[対談] マチオモイ帖、はじまりのものがたり。

はじまりはある女性クリエイターの純粋なふるさとへのオモイ。だけど、個々の小さな点をつないでみればリアルでやぼったくて、それでも愛しい人が住んでいる等身大の日本の姿が見えてきました。 そこに私たちは何かしらのこの国の希望を見たのかもしれません。
【わたしのマチオモイ帖制作委員会】
清水柾行(アートディレクター/aozora代表)
築山万里子(プリンティングディレクター/アサヒ精版印刷株式会社
村上美香(コピーライター/株式会社一八八
廣瀬圭治(アートディレクター/キネトスコープ社 代表)
【聞き手】
堂野智史(メビック扇町
しげい帖の誕生

村上= 私のふるさとは瀬戸内海の因島。実家は農家で、みかんやスイカを作っています。

堂野= 僕も因島にはよく行きましたよ。学生時代、造船業の研究をやっていたので、尾道から向島に渡り、そこからフェリーに車を積んでね。穏やかでいいところです。

村上= ありがとうございます。ただ、ふるさとがふるさとのまま有りつづけることは難しいでしょう。年老いていく父や母、島の将来ために何かしたいと思いながらも、今は大阪暮らし。正直、何も出来ずにもやもやとした日々が続いていました。

築山= 村上さんの詩や本には、以前から、ふるさとへの思いが散りばめられているんですよ。

村上= コピーライターとして長年シゴトをしてきましたが、母からの手紙にはかないません。都会で暮らす娘が四季を忘れないように「ひまわりが咲いたよ」「みかんを送ります」「下を向いていたらいいもの書けないよ、空を見てごらん」など書いて送ってくる。そんな母からもらったコトバを、都会で迷っている人に届けたいというのが私の作品づくり原点です。

堂野= 『しげい帖』には、観光ガイドには載ってない村上さん目線での瀬戸内の風景が、写真と詩でやさしく綴られていますね。なぜ、このような冊子を作ろうと?

村上= ある日、重井町の世話役の方から「春にイベントがあるから、重井町のことを何か書いてみませんか?」と誘われました。私は、はじめて重井町の人たちに何か発信できるのが嬉しくてアイデアを練り始めました。絵葉書にしようか、詩集にしようかと。

築山= いつもにも増して悩んでいましたね。書くだけではなく、島の人とコミュニケーションできるものを作りたいって。ちょうど、そんな頃に東日本大震災が起こったんです。
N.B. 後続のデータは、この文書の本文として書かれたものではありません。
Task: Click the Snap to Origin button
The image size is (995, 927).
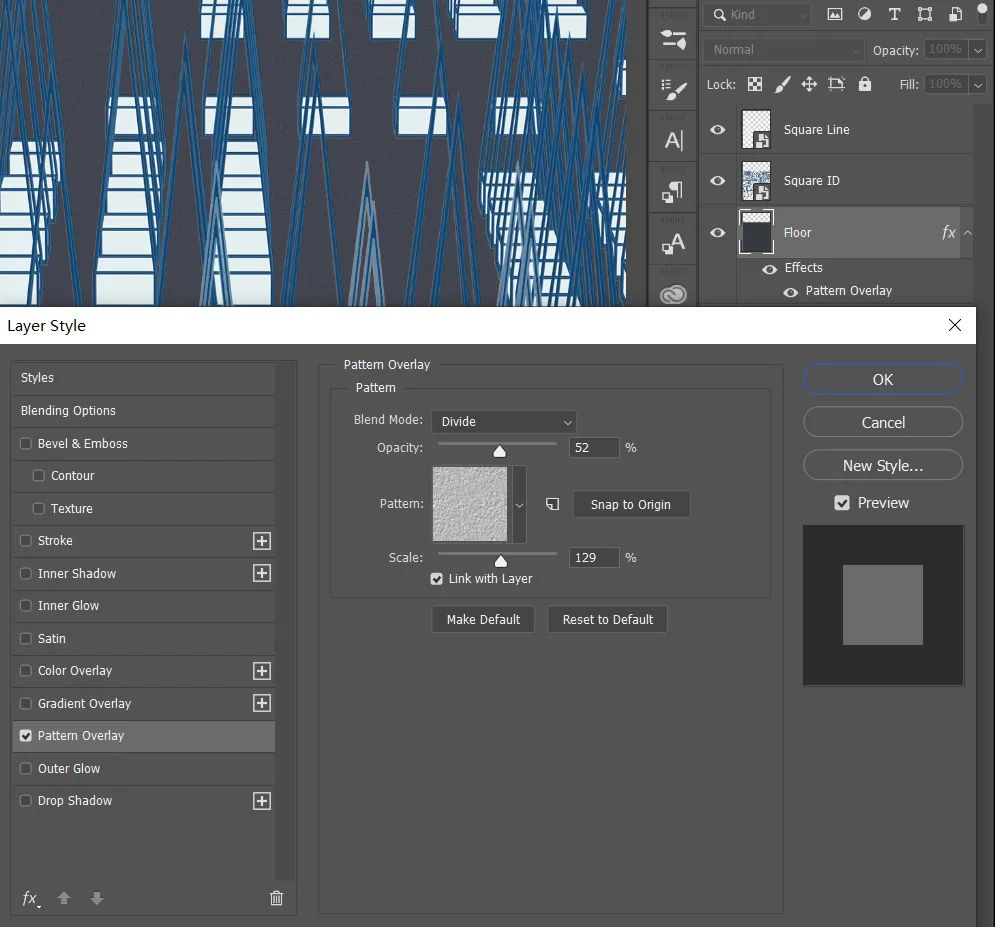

村上= 私も海沿いの町で育ちましたし、ニュースから聴こえてくる東北の「○○町」「○○町」「○○町」という地名が耳から離れませんでした。直接的な支援ではありませんが、日本中の人がまわりまわって支え合えるように、まず、自分のふるさとを記憶しておく冊子を作って配ることにしたんです。それが、『しげい帖』。

堂野= 町の人たちの反応はどうでしたか?

村上= 喜んでくださいました。『しげい帖』に掲載した「重井町クイズ」で遊ぶ人や、小学校の校歌を口ずさむ人も。それで、ふるさとが過去の町ではなく、今を生きている町であることを実感。私と、重井町との新しい関係がはじまりました。